- Task description:
Only lines with the word "Change" are needed; collect each of them from the listing below.

- Listed records:

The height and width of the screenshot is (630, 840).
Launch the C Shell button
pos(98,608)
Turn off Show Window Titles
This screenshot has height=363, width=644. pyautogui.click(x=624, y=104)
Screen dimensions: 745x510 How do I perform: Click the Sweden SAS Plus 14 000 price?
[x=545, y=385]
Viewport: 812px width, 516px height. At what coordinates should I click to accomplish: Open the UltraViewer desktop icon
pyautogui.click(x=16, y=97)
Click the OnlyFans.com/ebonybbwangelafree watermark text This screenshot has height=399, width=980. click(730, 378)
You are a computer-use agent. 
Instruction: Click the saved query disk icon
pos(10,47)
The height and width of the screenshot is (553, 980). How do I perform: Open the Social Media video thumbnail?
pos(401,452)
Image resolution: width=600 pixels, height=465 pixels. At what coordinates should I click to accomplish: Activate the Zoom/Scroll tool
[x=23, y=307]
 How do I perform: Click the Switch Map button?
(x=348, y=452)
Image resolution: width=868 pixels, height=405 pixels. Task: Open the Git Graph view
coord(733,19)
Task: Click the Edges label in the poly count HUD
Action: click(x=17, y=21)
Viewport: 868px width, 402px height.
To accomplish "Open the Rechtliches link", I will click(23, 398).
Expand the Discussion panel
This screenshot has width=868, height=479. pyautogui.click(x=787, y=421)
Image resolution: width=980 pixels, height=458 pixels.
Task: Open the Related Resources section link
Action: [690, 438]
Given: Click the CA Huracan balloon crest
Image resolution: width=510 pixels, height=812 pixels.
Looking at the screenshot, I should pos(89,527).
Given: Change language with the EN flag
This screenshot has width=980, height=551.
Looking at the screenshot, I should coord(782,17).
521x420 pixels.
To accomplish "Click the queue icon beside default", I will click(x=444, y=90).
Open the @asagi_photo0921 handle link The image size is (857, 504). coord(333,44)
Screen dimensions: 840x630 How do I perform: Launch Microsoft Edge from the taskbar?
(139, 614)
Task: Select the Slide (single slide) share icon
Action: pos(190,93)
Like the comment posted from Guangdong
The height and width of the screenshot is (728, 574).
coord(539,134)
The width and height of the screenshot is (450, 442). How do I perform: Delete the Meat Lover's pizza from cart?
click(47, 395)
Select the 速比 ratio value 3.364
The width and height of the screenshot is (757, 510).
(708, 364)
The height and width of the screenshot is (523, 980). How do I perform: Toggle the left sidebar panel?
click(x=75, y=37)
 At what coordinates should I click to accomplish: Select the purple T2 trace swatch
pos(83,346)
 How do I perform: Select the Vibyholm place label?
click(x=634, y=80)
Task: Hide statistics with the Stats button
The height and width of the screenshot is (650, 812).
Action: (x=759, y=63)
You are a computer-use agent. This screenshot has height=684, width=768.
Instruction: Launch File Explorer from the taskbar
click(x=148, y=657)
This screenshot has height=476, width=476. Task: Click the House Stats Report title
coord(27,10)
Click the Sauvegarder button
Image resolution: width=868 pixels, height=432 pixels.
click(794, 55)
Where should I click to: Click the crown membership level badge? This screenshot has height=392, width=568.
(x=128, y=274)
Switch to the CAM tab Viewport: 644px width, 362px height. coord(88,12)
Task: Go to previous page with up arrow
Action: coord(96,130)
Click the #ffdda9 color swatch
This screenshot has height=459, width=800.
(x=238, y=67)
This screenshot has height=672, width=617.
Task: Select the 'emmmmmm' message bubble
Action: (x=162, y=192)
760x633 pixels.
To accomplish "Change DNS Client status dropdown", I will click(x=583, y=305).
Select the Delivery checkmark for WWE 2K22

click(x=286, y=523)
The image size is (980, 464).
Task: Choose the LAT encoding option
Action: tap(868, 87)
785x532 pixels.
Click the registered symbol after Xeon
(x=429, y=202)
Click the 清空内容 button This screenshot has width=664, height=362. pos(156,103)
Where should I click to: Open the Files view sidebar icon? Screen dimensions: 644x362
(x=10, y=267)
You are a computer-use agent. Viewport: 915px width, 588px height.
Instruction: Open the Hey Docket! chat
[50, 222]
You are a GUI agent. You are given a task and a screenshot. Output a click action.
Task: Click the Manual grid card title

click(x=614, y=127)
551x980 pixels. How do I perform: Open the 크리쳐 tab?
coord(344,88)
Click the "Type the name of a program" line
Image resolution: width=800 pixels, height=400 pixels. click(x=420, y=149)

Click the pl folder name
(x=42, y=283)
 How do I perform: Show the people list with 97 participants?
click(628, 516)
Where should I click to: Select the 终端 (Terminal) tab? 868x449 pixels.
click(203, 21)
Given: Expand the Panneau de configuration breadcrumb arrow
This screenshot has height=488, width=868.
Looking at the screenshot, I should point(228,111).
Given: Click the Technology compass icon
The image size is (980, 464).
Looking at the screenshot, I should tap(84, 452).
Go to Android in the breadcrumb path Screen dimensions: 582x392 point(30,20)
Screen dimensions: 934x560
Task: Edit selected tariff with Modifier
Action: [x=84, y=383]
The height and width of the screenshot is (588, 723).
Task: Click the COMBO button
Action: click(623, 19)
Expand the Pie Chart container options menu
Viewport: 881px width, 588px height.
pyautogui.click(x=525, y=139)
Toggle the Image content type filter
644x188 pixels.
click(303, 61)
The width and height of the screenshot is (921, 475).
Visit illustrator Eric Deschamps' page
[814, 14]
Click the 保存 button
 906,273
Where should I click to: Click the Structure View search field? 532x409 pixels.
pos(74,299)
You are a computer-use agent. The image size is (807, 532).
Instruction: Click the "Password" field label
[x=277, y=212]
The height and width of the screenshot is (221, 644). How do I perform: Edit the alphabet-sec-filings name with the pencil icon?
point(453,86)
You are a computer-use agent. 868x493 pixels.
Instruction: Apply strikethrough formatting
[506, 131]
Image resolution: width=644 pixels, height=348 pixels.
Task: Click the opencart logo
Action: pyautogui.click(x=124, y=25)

- Output of the task:
Given: Change language with the EN flag
To accomplish "Change DNS Client status dropdown", I will click(x=583, y=305).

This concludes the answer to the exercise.